We restrict only running images from the Tools Docker registry, which is available publicly (and inside tools) at docker-registry.tools.wmflabs.org. This is for the following purposes:

1. Making it easy to enforce our Open Source Code only guideline
2. Make it easy to do security updates when necessary (just rebuild all the containers & redeploy)
3. Faster deploys, since this is in the same network (vs dockerhub, which is retreived over the internet)
4. Access control is provided totally by us, less dependent on dockerhub
5. Provide required LDAP configuration, so tools running inside the container are properly integrated in the Toolforge environment

This is enforced with a K8S Admission Controller, called RegistryEnforcer. It enforces that all containers come from docker-registry.tools.wmflabs.org, including the Pause container.

Any decision taken in this topic should consider those five points.

In particular, one could argue that:

  1. we don't have any active scanning of software inside containers. Claiming that our users comply with the open-source-code-only policy because we control the base container image is a bit naive.
  2. we should review and discuss our current security maintenance practices for Toolforge. This is pretty much independent of any BYOC/buildpacks debate.
  3. deployment speed is a good point, but mostly relevant for tools that redeploy constantly. If we detected this was a problem, we could open our already present docker registry for tool users to cache their images in there
  4. is not clear what access control means in this point, or what specific needs we have.
  5. The LDAP configuration is important, so if we enabled any form of BYOC then clear instructions should be provided for our users to build their container images using a base layer of our own. Otherwise their tools may not work as expected.

Decision record

https://wikitech.wikimedia.org/wiki/Wikimedia_Cloud_Services_team/EnhancementProposals/Decision_record_T302863_toolforge_byoc

Options

Option 1

Enable BYOC. This enables a new workflow/usecase in Toolforge.

The simpler implementation of this option consists on:

  • disabling our custom kubernetes registry admission controller
  • create some docs for our users on how to effectively benefit from the new feature.
  • communicate with our users.

What to do with BYOC if and when buildpacks are ready to go is left for a future decision process.
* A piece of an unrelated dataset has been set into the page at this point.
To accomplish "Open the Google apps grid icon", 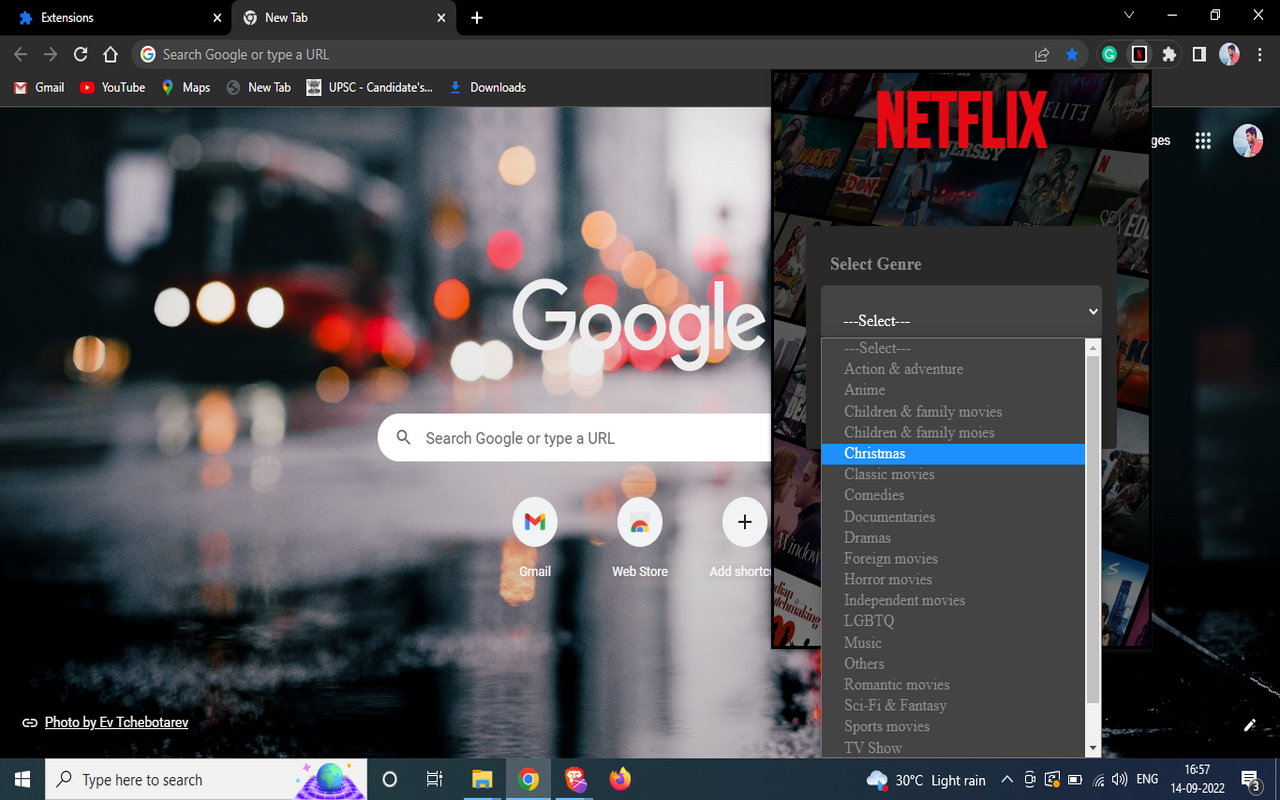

In particular, enabling BYOC does not prevent the buildpack project from being completed/implemented.

Pros:

  • Less dependency on the grid.
  • Less dependency on NFS (users could just deploy their code in the container, and so we have one less dependency on NFS).
  • Easy to implement.

Cons:

  • Enabling a new feature may mean supporting this new feature forever? If so, see option 2.

...

Option 2

Enable BYOC on a *temporal fashion*. This enables a new workflow/use-case in Toolforge but only during the period of time where the buildpacks project is not completed, with the sole purpose of helping people migrate their tools away from GridEngine into Kubernetes.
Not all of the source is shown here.